• [Provided data]
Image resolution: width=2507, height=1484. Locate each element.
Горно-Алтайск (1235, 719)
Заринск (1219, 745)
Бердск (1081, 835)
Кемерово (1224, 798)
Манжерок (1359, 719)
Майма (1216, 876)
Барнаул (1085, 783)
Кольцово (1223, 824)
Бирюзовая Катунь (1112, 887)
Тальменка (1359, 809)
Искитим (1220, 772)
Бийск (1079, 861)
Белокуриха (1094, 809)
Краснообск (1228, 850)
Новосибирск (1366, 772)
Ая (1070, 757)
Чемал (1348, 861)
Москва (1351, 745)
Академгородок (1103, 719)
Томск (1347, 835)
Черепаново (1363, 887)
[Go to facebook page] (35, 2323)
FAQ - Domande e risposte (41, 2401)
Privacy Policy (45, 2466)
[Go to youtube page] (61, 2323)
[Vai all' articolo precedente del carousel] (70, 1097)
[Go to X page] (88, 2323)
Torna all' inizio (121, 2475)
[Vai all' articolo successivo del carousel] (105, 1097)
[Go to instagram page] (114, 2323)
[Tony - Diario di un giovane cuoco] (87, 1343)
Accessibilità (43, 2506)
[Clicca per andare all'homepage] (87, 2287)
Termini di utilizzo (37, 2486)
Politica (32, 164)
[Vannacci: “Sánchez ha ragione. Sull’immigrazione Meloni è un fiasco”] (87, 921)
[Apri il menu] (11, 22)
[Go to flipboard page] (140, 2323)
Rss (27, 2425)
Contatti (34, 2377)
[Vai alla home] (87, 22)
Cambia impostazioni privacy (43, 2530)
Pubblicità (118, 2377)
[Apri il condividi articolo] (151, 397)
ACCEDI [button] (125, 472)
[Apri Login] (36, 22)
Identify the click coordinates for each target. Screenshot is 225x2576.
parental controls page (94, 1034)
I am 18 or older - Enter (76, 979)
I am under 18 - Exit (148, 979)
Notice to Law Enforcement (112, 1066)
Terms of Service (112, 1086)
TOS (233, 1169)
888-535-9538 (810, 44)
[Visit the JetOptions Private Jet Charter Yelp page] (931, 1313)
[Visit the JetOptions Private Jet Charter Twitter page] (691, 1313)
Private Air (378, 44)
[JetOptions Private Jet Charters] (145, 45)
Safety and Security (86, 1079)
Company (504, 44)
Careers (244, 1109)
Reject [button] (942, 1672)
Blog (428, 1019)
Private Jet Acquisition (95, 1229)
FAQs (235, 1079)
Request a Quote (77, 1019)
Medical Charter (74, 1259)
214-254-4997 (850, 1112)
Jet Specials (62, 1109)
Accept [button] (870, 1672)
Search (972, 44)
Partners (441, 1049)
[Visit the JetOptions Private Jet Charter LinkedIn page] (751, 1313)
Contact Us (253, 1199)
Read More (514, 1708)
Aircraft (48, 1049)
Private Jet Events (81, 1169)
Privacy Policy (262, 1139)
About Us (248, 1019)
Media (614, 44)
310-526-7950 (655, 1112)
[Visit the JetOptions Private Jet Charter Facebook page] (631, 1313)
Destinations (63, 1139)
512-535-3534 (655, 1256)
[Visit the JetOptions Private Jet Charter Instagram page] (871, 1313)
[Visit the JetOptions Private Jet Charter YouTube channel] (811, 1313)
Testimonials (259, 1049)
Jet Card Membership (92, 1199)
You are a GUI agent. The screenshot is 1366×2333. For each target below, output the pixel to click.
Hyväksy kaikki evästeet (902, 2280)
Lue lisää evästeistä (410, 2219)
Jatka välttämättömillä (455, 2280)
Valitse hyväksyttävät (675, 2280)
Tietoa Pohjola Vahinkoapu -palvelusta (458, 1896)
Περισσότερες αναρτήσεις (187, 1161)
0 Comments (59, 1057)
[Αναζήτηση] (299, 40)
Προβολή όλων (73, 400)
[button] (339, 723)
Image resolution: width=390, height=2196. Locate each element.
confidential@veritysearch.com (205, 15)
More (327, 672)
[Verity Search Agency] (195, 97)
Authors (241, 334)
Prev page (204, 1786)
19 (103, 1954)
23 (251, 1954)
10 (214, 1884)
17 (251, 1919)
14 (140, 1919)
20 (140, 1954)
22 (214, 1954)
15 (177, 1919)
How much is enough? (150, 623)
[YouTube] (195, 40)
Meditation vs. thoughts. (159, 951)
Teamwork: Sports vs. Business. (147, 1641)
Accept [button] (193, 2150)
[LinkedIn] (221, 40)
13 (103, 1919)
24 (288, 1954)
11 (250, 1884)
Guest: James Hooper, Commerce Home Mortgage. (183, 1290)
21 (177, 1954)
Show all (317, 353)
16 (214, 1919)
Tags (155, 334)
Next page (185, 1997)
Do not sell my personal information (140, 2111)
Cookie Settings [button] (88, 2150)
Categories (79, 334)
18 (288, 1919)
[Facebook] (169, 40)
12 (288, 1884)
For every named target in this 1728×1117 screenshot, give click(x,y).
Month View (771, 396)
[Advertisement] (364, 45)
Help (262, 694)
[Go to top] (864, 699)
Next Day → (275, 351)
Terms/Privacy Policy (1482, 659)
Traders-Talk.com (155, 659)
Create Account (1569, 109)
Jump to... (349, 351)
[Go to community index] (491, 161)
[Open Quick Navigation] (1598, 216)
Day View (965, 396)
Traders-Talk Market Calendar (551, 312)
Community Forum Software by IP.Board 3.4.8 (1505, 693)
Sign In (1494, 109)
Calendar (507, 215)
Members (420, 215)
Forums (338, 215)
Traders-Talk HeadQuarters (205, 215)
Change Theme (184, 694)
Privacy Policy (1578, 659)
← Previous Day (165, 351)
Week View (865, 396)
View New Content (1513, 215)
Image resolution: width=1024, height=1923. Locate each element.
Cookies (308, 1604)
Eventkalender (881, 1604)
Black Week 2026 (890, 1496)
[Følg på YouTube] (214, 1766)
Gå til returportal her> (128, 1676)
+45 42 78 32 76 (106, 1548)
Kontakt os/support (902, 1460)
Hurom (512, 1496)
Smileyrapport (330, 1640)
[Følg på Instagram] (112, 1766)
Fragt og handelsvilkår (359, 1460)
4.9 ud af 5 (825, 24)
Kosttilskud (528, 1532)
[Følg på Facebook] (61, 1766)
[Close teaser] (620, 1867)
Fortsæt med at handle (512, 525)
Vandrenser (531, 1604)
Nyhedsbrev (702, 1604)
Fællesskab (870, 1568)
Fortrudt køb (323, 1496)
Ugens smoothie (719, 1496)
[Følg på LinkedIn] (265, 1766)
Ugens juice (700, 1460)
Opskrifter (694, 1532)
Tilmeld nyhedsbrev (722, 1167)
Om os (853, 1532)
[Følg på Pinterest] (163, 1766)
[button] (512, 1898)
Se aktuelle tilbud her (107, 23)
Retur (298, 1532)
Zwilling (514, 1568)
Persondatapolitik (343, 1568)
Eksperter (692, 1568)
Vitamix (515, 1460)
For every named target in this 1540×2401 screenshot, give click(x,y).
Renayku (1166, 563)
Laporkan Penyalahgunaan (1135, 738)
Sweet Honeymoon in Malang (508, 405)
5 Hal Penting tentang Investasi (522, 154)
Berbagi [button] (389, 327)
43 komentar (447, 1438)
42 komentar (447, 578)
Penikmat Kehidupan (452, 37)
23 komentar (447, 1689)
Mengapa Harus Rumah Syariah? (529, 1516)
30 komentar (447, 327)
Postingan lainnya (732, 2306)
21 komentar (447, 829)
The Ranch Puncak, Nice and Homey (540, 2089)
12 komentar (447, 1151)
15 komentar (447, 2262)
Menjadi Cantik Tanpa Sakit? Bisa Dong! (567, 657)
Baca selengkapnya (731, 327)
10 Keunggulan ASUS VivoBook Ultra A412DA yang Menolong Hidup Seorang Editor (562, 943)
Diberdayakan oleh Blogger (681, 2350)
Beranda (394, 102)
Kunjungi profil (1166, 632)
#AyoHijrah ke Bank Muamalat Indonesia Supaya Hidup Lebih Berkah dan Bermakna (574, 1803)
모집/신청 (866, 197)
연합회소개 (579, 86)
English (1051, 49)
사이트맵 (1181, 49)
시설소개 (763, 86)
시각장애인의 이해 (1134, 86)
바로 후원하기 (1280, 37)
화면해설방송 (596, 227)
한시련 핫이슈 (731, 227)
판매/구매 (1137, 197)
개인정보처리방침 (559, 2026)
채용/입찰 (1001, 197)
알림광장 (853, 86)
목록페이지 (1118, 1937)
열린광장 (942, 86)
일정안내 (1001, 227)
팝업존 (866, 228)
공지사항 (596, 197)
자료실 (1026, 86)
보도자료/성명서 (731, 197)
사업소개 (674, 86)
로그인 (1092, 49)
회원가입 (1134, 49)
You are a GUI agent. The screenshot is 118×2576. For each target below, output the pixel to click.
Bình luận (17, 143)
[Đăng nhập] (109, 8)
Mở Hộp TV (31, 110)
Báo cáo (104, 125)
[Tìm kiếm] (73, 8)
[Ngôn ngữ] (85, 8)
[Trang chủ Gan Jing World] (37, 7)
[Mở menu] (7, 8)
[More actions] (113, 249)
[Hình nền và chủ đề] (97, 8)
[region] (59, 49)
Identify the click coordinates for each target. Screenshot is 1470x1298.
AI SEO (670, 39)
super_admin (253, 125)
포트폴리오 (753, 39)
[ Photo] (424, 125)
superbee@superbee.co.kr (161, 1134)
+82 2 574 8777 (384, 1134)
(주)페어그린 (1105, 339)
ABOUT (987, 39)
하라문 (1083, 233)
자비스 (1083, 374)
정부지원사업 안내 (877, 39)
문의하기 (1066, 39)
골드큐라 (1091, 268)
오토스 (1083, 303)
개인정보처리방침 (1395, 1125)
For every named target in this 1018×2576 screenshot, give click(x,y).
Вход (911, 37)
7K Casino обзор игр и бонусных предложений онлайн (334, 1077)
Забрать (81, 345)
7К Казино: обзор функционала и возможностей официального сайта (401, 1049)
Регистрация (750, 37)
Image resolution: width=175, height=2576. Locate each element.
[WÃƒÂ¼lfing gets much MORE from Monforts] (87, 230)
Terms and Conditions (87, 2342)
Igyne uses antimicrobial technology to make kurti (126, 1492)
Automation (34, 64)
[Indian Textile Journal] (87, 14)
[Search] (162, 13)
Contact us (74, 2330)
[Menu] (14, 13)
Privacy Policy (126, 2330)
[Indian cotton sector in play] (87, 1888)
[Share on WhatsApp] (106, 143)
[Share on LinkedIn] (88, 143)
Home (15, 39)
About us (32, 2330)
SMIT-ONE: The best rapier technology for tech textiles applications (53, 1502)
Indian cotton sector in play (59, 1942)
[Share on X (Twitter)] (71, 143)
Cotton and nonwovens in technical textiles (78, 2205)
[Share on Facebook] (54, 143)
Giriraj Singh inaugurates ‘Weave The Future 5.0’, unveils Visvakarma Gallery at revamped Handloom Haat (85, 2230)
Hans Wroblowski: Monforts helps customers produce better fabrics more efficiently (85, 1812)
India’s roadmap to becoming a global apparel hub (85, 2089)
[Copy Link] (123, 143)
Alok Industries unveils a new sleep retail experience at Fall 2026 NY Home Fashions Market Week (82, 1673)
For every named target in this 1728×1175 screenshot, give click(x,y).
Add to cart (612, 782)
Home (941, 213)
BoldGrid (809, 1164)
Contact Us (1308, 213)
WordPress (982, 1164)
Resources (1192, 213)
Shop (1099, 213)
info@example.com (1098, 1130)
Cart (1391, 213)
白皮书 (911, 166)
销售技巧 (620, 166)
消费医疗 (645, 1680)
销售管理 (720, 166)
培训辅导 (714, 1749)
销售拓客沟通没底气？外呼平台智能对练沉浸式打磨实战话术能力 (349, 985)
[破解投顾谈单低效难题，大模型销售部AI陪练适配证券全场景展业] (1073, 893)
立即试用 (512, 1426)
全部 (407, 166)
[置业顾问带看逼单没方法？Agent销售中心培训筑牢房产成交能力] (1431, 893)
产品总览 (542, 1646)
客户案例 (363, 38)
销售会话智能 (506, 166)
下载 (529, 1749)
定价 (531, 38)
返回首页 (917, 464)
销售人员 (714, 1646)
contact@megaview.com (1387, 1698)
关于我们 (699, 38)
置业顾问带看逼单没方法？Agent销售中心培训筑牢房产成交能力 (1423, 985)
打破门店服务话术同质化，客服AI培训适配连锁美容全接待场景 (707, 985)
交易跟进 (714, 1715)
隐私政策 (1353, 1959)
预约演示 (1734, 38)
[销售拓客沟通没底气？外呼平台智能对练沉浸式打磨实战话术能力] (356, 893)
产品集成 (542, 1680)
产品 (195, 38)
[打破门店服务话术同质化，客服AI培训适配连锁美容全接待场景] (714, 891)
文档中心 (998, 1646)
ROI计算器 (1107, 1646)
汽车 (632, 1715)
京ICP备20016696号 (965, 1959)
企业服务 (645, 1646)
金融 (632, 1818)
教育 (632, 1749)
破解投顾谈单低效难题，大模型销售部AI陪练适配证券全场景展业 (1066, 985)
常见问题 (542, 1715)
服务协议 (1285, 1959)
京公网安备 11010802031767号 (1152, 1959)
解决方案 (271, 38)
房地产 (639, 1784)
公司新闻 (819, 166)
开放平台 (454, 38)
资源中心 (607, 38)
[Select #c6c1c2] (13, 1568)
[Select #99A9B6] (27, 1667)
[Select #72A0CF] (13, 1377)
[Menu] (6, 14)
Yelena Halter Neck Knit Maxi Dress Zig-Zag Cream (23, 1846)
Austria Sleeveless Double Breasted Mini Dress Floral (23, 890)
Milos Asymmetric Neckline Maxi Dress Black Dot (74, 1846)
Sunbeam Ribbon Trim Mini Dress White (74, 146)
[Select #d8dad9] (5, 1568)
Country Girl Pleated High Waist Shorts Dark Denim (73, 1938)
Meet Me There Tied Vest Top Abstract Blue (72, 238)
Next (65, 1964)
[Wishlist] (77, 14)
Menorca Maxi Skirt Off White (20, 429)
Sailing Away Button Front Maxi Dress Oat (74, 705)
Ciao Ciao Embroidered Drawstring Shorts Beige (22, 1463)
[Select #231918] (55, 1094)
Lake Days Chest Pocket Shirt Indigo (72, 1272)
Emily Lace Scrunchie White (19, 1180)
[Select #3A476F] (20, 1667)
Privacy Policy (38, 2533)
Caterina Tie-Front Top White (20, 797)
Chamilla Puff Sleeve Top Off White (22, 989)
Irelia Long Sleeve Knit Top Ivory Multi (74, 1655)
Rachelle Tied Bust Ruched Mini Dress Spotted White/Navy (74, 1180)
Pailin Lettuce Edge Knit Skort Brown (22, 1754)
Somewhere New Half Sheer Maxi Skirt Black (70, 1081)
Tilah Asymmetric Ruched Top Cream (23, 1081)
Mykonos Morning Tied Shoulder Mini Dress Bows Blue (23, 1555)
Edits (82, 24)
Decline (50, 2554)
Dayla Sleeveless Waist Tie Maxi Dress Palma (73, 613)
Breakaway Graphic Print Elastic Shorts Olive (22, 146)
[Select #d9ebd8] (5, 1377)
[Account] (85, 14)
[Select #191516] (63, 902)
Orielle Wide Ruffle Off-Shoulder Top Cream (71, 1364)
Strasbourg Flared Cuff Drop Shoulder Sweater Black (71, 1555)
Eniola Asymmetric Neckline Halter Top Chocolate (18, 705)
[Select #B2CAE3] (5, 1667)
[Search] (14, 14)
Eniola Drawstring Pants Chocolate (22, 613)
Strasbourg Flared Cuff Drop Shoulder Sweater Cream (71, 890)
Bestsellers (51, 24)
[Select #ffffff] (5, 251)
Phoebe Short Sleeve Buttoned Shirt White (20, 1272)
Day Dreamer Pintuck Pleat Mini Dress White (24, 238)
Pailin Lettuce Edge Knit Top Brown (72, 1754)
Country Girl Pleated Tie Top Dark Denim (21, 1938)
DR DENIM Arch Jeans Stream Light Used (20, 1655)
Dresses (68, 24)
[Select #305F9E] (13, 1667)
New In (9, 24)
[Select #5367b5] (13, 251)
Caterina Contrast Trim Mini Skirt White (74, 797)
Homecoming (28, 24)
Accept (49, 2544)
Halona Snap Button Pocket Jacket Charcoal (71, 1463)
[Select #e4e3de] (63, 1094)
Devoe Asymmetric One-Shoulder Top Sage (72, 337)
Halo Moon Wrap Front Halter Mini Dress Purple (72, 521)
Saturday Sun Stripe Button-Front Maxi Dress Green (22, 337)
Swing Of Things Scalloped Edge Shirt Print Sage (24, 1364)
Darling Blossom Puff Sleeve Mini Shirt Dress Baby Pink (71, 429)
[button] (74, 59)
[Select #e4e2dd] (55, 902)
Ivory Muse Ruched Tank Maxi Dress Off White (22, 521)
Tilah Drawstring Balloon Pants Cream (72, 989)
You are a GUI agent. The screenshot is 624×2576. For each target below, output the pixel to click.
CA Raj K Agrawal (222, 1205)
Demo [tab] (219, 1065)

• [Your task]
Word for word, restate the listing above from its first line to the line with "Искитим (1220, 772)", keeping both.

• [Response to the task]
Image resolution: width=2507, height=1484. Locate each element.
Горно-Алтайск (1235, 719)
Заринск (1219, 745)
Бердск (1081, 835)
Кемерово (1224, 798)
Манжерок (1359, 719)
Майма (1216, 876)
Барнаул (1085, 783)
Кольцово (1223, 824)
Бирюзовая Катунь (1112, 887)
Тальменка (1359, 809)
Искитим (1220, 772)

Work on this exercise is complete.